Excellent baromètre pour mesurer la réussite des concerts : le nombre de personnes qui connaissent les paroles par cœur. À ce petit jeu, il y a pas mal de gagnants et on frise le carton plein. Avec des artistes dont les gens entonnent les chansons qui ne sont pas encore sorties, genre Angèle et “La Flemme” (enfin, on écrit “la flemme” mais est-ce que c’est bien le titre ?). Le samedi, Myth Syzer et Lomepal ont lancé le raz de marée hip-hop devant un parterre chantant à pleins poumons. Majoritairement féminins pour le second. Plus surprenant, pendant la tornade Migos (concert du week-end ? de l’année ?) le show est aussi dans le chapiteau (beaucoup trop petit) et à l’extérieur, où tout le monde s’égosille en pogotant sous les regards un brin épatés des rappeurs. Quelle hystérie ! Et dire qu’on prend les Français pour des quiches en anglais ! Pas de surprises du côté d’Orelsan qui a rameuté devant lui plusieurs dizaines de milliers de personnes connaissant sur le bout de leurs cordes vocales le mode “simple et basique”, malgré un Caennais un peu en pilotage automatique. On s’est aperçu aussi que les “Poésies” de Chaton comptaient nombre de fans. Grosse performance surtout qu’en face “La Fête est finie” battait son plein.
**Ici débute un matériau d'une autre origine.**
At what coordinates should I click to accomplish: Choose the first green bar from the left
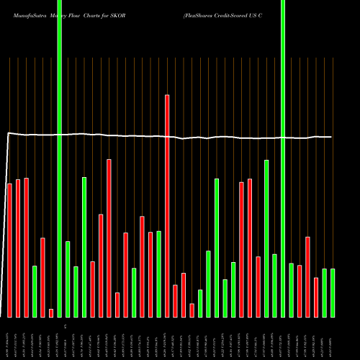coord(35,291)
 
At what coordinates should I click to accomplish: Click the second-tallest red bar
coord(109,238)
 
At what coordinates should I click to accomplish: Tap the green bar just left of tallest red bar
coord(158,274)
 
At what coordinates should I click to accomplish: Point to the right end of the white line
coord(331,137)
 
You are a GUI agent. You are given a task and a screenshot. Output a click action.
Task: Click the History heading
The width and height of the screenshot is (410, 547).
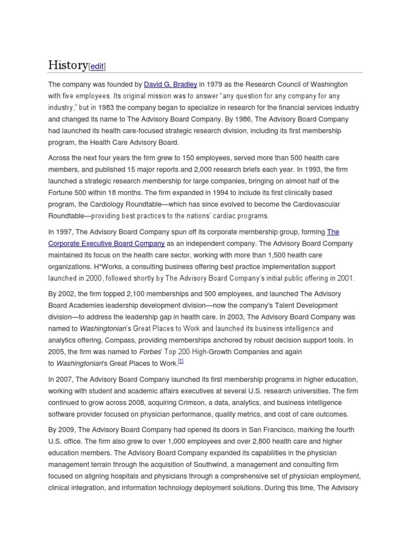[68, 65]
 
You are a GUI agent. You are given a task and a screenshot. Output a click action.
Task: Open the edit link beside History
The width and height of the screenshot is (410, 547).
[97, 66]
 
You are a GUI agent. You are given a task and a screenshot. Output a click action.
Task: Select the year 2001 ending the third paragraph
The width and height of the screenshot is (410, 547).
[344, 278]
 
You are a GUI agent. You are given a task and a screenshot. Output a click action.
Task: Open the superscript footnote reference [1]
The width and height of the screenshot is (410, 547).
[181, 362]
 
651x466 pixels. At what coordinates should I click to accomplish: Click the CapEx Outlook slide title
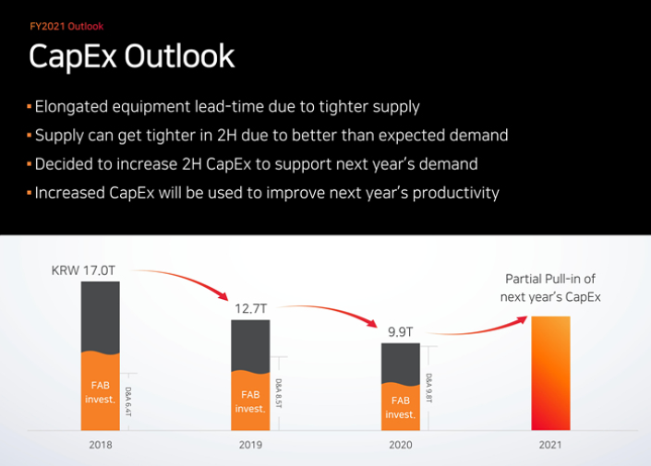tap(131, 57)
Moins de choristes le dimanche. Quelques belles envolées vocales cependant sur la hip soul de The Internet, trop indolent les Californiens pour réellement soulever l’enthousiasme. Le rageur King Krule, pas très aidé par un groupe qui se regarde trop jouer, a quand même su rallier à sa cause les idolâtres du “Dum Surfer”. Mais c’est bien le survolté Tyler, The Creator qui a raflé la mise dans un chapiteau ras la gueule, hurlant comme si c’était le dernier concert de la journée (euh, c’était le cas d’ailleurs). Ça n’a pas beaucoup chanté par contre devant Björk. Recueillement oblige. Comme prévu, cette messe dominicale a satisfait les adorateurs de la Castafiore islandaise et bien cassé les bonbons des autres. Même si la scénographie entre Peter Pan et le Livre de la jungle était ravissante, et sa robe papillon rose trop chou.

On ne fait pas que chanter à We Love Green : on y danse beaucoup également. C’est comme ça que le festival cultive sa différence avec une programmation électronique au poil. Au premier rang, Nina Kraviz : efficacité bluffante, classe sidérante, et très fun avec son jeu de capuche, un coup je te la mets, un coup je te l’enlève. L’amour pour la house de Honey Dijon fut total (on a entendu des “trop biiiiien”) et pas seulement parce qu’elle a passée l’impérissable “I Feel Love” de Donna Summer. Dan Snaith alias Caribou alias Daphni a beau avoir un look de voyageur de commerce quarantenaire (on n’a rien contre eux hein) son mix étonnement brutal a ravi. On sera indulgent avec Agoria dont c’était la première par ici de son nouveau live censé soutenir son prochain album (prévu en 2019 quand même). Un peu trop “montagnes russes” dans le rythme, un peu trop “Ibiza Style” aussi, même si ça fait toujours plaisir d’entendre “Scala” pour de vrai. À revoir vite. Et Dixon ? Bon, ben, en mode mollasson pour celui que l’on qualifie de “meilleur DJ du monde” qui heureusement ne mettait pas son titre en jeu ce week-end dans le chapiteau Lalaland. Voilà, il paraît qu’il y a eu un after. On est sagement rentré se coucher. On travaillait le lendemain. Sans aucun doute we love We Love Green. Définitivement.

Meilleur moment : Migos.  Le spectacle sur la scène et surtout devant.

Pire moment : Pas d’écran vidéo sur la grande scène. C’est con on avait oublié nos jumelles.